"Pengendara motor (sebagai) korban sekaligus tersangka. Sedangkan pengemudi mobil menjadi saksi korban," ujar Kanit Laka Satwil Lantas Jakarta Timur, AKP Agung Budi Leksono saat dihubungi Rabu (21/5/2014).
Agung menuturkan pihaknya telah memeriksa sejumlah saksi di lokasi kejadian. Sejauh ini keterangan saksi tersebut memberatkan pihak pengendara motor.
"Hasil olah TKP pengendara motor ini berjalan 500 meter lebih sebelum putaran kemudian memotong jalur mobil," tuturnya.

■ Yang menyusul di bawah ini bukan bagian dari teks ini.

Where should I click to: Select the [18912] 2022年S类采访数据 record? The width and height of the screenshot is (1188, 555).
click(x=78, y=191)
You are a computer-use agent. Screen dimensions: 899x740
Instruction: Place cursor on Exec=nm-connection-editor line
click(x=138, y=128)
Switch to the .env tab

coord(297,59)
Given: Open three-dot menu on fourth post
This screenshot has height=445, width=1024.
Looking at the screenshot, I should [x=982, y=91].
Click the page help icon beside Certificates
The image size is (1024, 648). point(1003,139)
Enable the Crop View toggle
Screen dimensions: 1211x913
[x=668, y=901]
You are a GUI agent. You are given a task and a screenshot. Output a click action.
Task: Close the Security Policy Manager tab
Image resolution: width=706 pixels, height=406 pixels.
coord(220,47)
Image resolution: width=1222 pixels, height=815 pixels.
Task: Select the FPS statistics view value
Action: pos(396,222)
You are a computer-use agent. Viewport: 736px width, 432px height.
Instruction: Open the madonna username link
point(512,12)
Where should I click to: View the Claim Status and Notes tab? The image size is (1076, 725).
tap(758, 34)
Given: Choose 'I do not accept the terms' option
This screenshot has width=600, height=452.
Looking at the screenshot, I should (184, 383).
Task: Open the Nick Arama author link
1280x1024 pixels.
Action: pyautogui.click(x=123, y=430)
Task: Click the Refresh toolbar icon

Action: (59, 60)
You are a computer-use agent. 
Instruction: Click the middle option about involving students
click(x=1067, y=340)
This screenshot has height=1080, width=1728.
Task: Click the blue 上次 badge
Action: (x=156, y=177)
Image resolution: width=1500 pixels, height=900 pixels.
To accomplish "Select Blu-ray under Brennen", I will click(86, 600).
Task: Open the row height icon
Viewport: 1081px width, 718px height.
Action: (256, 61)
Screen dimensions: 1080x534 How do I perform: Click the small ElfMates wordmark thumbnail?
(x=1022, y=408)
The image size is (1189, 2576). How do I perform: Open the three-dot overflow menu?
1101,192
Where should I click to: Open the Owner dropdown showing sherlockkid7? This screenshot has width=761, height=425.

Menurutnya, tersangka dalam kasus ini dikenakan Pasal 287 ayat 1 dan Pasal 310 ayat 3 dan 4 Undang-Undang Nomor 22/2009 tentang Lalin.
"Tapi kembali lagi dalam pasal 77 KUHP terkait kecelakaan lalu lintas dijelaskan kewenangan menuntut pidana akan terhapus, bila si tersangka meninggal dunia," imbuhnya.
Kendati begitu pihaknya meminta pengemudi mobil untuk tetap bertindak pro aktif dengan mendatangi pihak keluarga pengendara motor. Namun dalam penyelesaiannya akan dilakukan melalui mekanisme gelar perkara.
"Setelah selesai gelar perkara, berkas tersebut diajukan ke pimpinan untuk mendapatkan SP3. Inilah wujud kepastian hukum, dan penyidikan juga guna edukasi buat masyarakat pengguna jalan raya," terangnya.